Hacker News new | ask | show | jobs
by LogicFailsMe 3 days ago
Someone should do the analysis of a decade and a half of Nvidia datacenter GPUs from Fermi to Kepler to Maxwell to Pascal to Volta to (Turing) to Ampere to Hopper to Blackwell and generate some hard depreciation numbers. Fiddling around a bit, 16-20% annual depreciation (so 5-6 years total and then any further revenue is bonus goods) it would appear, but that's a fiddle number.

But confounding this, K80s and V100s are still offered by cloud providers 13 and 9 years after their releases and academia still loves their GTX 1080 Pascals in their desktops. At companies, the beancounters take a computation and find the best architecture !/$ for that calculation. It does not need to be brand new shiny. It's Nvidia's job to make that case, not them. But anyway, the real data is right there. And those old GPUs demonstrate the dark fiber is already in place (and it's not so dark or they'd pull their racks).

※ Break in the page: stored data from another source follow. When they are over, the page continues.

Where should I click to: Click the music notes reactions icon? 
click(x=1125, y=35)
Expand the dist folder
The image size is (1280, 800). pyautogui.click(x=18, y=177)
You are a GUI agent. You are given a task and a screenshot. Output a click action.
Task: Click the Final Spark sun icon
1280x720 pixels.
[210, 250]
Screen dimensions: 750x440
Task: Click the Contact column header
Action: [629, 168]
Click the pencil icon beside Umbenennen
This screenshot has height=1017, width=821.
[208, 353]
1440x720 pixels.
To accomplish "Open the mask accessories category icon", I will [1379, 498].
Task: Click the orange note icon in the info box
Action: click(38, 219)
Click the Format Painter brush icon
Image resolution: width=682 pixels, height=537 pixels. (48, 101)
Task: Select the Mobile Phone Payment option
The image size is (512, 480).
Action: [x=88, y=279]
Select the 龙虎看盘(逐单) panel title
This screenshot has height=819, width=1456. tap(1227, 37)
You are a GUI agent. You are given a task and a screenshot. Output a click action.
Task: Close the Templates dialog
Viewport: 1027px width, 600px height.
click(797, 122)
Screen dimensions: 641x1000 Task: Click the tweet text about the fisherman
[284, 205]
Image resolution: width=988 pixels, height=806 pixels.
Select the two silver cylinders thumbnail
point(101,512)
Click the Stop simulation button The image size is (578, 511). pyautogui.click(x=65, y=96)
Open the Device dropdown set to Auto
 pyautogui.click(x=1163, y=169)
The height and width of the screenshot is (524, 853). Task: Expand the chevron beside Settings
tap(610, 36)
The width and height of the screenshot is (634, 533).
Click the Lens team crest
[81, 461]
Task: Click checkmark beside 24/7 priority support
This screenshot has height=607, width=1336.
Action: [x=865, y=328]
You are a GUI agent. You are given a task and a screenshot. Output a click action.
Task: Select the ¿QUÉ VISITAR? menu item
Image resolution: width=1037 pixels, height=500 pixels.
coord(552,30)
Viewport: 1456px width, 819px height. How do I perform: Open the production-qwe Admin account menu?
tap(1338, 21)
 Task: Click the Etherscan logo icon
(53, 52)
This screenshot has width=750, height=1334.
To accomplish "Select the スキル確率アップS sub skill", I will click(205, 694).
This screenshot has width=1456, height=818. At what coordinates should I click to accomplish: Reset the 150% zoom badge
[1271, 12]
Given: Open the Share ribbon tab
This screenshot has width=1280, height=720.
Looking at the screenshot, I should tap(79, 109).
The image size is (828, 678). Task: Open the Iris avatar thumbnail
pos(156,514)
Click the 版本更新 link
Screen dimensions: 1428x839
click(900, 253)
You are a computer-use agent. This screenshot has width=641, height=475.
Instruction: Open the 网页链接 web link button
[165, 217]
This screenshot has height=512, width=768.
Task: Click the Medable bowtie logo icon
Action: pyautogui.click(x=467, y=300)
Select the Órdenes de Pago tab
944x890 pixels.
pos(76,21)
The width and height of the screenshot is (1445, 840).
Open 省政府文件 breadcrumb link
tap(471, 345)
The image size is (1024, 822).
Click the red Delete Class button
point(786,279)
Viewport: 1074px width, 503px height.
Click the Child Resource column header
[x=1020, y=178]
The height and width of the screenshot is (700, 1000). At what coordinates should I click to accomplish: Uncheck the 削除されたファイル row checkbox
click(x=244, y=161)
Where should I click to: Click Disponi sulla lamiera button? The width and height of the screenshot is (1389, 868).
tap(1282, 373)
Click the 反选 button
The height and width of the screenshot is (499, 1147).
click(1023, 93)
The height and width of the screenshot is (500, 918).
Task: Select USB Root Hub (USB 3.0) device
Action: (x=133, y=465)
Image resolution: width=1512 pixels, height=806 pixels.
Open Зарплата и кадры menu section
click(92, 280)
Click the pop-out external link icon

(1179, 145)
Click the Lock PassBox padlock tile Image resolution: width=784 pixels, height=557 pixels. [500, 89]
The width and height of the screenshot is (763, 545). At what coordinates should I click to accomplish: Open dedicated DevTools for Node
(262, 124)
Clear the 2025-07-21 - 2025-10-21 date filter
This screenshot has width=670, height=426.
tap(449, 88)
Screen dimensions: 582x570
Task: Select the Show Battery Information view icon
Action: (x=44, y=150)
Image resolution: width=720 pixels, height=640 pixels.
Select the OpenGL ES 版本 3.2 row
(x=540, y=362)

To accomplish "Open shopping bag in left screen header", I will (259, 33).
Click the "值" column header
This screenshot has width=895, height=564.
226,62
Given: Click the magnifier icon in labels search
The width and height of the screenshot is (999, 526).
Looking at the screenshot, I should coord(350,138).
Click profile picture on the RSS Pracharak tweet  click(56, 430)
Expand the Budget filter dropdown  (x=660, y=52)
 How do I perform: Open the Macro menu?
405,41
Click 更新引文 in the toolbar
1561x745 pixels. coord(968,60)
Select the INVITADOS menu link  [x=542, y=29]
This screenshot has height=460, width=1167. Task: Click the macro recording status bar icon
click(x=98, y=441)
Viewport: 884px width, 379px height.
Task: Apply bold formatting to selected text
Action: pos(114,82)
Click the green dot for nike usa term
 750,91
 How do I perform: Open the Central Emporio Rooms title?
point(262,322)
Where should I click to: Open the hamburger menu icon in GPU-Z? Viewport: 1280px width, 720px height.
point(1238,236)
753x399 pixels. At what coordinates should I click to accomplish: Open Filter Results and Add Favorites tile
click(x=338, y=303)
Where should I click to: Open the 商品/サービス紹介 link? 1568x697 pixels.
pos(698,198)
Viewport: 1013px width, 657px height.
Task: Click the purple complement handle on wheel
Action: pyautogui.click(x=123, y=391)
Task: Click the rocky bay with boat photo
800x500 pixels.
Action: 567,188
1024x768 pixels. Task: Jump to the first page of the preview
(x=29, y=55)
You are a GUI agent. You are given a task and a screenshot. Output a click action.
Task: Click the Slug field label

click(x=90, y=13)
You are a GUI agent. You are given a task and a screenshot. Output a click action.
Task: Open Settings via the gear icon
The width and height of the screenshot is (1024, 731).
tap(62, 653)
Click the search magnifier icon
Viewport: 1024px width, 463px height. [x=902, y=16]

AI is the special case. New GPU generations are the only way to access HW implementations of last year's research on precision modes and matrix math. If that slows down, that would be the first real bellwether of a slowdown. It hasn't happened yet. I'm a little surprised myself, but I also think coding agents are the vanguard of general design agents and that's going to hit a lot of industries at once. So as long as the next generation of GPU halves the price of tokens and doubles throughput (or better), the demand for tokens will continue to rise IMO.

What I don't think is that AI can come for anyone's job successfully no matter what the C-suite sorts insist.

In summary, if you're a bear, you can point to the depreciation cycle and scream the sky is falling. And if you're a bull you can point to GPUs staying in production for a very long time despite the depreciation. Guess we have to wait for 2030.

1 comments

5-6 years is wildly optimistic for GPUs in an AI data center

Try 1-2: https://www.tomshardware.com/pc-components/gpus/datacenter-g...

Sure, according to an unnamed "GenAI principal at Alphabet" of whom "We could not verify the name of the person who describes themselves as 'GenAI principal architect at Alphabet' and therefore we cannot 100% trust their claims."

But let's run with Deep Layer(tm)'s hot take from 2024, GPUs all die in 2 years, no exceptions*. Poor guy just spent $400,000 on a DGX with 8 B200s, each of those B200s generates a piddly ~$3,000 in profit monthly spewing tokens, netting $576K in 2 years, that's a pathetic 20% annual return. Oh no... Won't someone call Michael Burry!

*Never mind the 3-year warranty or any extended service contract, that GPU is D E D and you're S O L.

You gotta include 50k+ in power plus other expenses. Still looks like an ok return on capital, but you are betting heavily that cost of computing doesn’t fall much.

If token prices fall a bunch then it may not even be worth leaving on, depending on your facility’s relative power, cooling costs.

If we push far into oversupply eventually a bunch of firms building this infrastructure are going to lose out.